The increased compensation comes in various forms. They include signing and retention
bonuses, increases tied to higher freight rates and annual pay raises. Klemp’s analysis shows company pay for new hire drivers with three years of experience is now averaging 35.5 cents a mile, just off its peak of 36 cents in 2006 but well up from the 31.2 cents a mile average in 2005. Flatbed drivers average 36 cents a mile now, up from 32.6 in 2005. Reefer drivers are at 34.5 now, up from 30 cents a mile in 2005.
Still, that only translates into starting pay of about $36,000 annually for a person driving 100,000 miles a year, about average. “It’s not a high-paying job,” Klemp says. “That is good and bad. It has held costs down. But we’ve reached a point where the driver pool is dwindling quickly.
The “most logical way” to combat this is to “change the lifestyle and change the pay” of the drivers,” Klemp said.
Fleets already have started doing the former but reducing the amount of time away from home, increasing the number of short-haul and dedicated routes and other amenities.
“Fleets have made significant strides in improving lifestyle improvements, providing home time options that as near as five years ago were unheard,” Klemp said. “Drivers are home every other week. It’s more dedicated and less irregular.”
Since the recession, driver turnover has improved from more than 100 percent in some truckload fleets to about 53 percent now, according to Klemp’s figures. “Historically, turnover is not good. If you compare turnover to any other industry, you’d say it’s horrible. But 53 percent is actually a lot better than it was. Still, it’s terribly expensive to recruit a driver, somewhere north of $5,000 to recruit and train a driver.”
Private fleets, which have much better retention rates and average 15 percent annual turnover, report their median driver pay was year was $67,411. Private fleets often lure experienced drivers from the for-hire sector, putting additional pressure on driver pay in that sector.
Klemp is forecasting for-hire driver pay increases averaging between 3 and 5 cents a mile in the next 12 months, with owner-operators getting between 4 and 6 cents increases.
Additionally, there will be more instances of signing bonuses, use of raises tied to productivity, team drivers will get even greater boosts and perhaps higher pay in certain regions of the country particularly afflicted by shortages.
Klemp says right now in most regions the supply of adequate drivers is “marginal at best,” and is forecasting ongoing shortages of drivers that will only worsen as the economy improves.
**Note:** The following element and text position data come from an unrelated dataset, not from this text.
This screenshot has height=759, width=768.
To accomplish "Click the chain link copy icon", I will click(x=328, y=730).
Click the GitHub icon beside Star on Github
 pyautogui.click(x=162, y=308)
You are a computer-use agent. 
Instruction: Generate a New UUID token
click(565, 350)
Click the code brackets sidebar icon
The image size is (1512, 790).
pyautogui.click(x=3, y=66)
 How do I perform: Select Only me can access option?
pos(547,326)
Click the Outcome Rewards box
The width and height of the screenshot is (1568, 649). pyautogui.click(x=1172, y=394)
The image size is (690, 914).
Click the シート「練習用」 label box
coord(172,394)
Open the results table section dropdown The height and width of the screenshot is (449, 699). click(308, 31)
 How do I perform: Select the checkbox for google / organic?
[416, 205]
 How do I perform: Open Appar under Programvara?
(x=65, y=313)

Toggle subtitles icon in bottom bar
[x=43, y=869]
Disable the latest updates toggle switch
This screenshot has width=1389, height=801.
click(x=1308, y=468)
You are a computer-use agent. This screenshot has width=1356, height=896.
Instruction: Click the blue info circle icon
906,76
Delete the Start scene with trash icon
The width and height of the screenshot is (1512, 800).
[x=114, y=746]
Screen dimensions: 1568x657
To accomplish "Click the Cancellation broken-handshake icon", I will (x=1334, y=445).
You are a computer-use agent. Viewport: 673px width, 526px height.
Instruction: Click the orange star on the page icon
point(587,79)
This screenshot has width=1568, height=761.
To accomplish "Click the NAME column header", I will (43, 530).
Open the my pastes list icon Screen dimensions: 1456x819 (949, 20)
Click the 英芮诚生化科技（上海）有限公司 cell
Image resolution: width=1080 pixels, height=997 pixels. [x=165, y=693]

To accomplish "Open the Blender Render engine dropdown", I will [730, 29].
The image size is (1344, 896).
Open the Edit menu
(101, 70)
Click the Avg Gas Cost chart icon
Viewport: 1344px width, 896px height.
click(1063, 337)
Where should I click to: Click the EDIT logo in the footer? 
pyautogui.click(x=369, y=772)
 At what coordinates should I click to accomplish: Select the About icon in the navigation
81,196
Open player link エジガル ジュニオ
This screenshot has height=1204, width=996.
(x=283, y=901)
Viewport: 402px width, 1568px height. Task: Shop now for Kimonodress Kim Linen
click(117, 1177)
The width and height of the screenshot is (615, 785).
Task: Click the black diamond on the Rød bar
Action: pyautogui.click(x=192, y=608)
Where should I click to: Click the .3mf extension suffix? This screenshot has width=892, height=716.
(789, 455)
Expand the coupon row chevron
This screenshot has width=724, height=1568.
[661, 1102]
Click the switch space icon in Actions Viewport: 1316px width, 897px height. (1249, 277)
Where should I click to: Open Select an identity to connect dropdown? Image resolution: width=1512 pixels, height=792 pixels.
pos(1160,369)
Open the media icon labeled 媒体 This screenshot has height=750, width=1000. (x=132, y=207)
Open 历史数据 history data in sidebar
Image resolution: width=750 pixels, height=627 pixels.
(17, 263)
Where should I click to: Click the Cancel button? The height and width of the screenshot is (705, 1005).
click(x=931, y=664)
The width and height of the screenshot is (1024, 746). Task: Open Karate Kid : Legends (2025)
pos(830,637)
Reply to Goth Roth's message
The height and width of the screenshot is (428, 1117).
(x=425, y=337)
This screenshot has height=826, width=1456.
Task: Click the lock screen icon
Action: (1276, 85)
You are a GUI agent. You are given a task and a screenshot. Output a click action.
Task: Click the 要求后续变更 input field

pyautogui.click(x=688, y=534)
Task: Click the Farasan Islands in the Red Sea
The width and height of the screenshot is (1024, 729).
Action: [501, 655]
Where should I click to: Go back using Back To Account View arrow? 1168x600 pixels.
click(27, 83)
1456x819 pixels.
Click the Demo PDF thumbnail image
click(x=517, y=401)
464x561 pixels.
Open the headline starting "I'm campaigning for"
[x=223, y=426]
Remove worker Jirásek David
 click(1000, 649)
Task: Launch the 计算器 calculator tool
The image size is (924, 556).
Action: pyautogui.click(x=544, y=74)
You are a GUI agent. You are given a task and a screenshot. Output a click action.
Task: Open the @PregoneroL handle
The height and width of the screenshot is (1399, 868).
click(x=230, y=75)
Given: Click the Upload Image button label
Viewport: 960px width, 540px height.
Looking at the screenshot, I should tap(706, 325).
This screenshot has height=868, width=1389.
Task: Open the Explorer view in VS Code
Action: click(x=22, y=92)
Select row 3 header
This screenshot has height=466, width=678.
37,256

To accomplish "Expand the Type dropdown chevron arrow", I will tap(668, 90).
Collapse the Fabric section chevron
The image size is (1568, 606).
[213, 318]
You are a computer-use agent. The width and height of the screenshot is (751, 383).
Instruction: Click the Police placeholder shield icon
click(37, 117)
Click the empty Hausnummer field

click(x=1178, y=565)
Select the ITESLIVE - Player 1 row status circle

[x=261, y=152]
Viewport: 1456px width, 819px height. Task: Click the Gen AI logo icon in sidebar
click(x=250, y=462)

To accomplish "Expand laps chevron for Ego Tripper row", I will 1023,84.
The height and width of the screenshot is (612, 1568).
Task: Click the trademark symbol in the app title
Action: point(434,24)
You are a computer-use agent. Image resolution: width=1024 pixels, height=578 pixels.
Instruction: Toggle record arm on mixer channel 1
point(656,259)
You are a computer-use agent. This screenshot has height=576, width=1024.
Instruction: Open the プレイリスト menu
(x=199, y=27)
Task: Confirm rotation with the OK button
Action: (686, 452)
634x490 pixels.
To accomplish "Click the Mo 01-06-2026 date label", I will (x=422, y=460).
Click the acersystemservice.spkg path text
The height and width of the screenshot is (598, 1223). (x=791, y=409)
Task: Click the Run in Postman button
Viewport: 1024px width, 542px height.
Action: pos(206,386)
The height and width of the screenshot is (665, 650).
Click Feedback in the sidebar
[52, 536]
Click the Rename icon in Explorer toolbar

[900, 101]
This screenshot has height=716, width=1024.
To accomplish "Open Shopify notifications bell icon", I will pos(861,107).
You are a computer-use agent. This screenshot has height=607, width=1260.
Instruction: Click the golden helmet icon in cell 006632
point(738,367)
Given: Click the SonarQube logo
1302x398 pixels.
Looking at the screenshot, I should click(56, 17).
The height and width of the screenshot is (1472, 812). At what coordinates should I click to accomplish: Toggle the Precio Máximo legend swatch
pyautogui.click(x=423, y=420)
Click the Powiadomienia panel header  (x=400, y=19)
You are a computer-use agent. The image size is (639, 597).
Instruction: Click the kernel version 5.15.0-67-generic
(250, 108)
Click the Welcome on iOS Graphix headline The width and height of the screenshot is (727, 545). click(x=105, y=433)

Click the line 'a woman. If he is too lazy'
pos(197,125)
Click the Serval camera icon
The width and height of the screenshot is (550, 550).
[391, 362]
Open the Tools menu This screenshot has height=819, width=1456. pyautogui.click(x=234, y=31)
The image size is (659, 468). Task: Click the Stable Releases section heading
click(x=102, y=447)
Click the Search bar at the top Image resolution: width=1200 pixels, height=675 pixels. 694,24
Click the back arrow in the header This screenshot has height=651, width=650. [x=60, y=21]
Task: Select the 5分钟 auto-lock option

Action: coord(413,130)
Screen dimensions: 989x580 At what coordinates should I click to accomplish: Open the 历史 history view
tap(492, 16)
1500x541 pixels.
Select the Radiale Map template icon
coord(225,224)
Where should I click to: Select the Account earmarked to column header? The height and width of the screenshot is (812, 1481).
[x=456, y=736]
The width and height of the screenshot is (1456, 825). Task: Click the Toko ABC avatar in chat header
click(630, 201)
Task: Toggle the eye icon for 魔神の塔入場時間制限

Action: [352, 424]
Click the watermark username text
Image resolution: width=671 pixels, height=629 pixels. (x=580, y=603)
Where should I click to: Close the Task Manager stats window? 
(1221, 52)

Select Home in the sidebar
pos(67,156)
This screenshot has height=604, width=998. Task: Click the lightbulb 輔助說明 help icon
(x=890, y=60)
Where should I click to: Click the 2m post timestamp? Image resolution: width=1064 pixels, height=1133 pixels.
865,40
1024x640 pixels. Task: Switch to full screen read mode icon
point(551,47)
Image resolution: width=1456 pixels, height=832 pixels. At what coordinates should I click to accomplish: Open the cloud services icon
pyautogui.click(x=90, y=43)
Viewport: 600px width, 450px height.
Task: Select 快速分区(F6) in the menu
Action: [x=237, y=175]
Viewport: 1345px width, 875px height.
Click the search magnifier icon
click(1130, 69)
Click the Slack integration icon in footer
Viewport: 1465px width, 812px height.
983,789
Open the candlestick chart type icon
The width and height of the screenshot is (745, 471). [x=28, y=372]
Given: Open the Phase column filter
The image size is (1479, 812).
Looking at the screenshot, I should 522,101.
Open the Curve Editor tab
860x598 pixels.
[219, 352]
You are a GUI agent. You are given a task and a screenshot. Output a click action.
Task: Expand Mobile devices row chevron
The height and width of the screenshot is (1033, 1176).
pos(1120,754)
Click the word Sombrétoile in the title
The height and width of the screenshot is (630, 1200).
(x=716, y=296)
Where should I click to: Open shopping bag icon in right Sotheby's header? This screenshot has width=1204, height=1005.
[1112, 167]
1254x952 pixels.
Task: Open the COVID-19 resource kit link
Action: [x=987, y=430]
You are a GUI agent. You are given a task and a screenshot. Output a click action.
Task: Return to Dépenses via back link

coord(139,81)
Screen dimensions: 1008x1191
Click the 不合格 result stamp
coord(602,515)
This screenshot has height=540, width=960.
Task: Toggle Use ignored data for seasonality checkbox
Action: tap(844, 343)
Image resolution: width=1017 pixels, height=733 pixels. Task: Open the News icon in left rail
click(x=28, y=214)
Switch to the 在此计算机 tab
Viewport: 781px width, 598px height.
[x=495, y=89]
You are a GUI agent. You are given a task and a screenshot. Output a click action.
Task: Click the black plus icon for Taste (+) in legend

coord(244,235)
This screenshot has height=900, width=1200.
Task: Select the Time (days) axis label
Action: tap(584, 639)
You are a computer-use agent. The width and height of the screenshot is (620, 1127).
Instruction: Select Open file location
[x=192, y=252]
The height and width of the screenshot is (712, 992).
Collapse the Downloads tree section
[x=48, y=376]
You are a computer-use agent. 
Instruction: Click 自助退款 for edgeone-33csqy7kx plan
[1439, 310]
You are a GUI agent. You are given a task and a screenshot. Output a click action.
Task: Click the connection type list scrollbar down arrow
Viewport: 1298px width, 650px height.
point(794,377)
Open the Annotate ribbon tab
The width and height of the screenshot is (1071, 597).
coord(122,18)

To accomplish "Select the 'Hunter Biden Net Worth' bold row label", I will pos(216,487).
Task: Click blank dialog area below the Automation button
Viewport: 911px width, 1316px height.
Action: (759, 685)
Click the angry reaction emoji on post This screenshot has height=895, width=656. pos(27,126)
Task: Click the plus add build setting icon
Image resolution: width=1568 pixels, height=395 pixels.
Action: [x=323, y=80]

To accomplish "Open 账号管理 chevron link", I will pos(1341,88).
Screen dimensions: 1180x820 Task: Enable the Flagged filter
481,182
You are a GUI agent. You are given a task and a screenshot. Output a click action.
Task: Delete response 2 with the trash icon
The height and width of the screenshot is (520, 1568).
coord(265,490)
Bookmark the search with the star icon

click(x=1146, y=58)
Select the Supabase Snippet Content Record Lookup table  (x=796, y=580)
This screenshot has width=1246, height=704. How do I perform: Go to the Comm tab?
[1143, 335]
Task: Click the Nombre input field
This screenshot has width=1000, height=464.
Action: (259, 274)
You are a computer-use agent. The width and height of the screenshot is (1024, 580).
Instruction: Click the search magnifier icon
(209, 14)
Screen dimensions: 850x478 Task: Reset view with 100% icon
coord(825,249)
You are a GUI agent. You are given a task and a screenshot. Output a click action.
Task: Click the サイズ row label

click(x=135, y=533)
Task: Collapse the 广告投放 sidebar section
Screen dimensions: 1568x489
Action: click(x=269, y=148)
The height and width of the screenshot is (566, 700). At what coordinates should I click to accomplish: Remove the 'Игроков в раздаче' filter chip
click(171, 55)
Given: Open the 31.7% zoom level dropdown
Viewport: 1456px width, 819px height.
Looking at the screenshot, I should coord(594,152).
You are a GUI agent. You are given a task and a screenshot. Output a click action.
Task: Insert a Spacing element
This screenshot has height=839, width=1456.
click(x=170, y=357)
Trucking often competes with the construction industry for drivers. As the U.S. housing industry recovers, that will only put greater pressure on the ability of trucking to keep its trucks seated.
Then, there’s the lifestyle. “All you have to do is go to a truck stop and look around and see drivers are not physically fit,” Klemp says. “If you have a 10- or 11-hour workday behind the wheel, your exercise level is low. Established eating patterns lead drivers to less healthy choices. Overall it’s not a fit population. That’s going to eliminate some people from driving.”
Because of demographics—the largest group of drivers are aged 35 to 54 – these trends will only worse. The only sector of the industry immune from shortages is the unionized LTL sector. The average age of a Teamster in the freight industry is 61. But unionized drivers account for barely 100,000 jobs in freight, barely 3 percent of all the drivers on the road.
“We went into the recession with a driver shortage and capacity restraints, and we’re going to come out with an exacerbated driver shortage and a more severe capacity crunch,” predicts Rosalyn Wilson, author of the State of Logistics report.
Her advice for shippers? “This would be a good time to be building or mending relationship with your trucking firms,” Wilson says. “It is going to be all about relationships and carriers having the luxury of choosing whom they do business with.”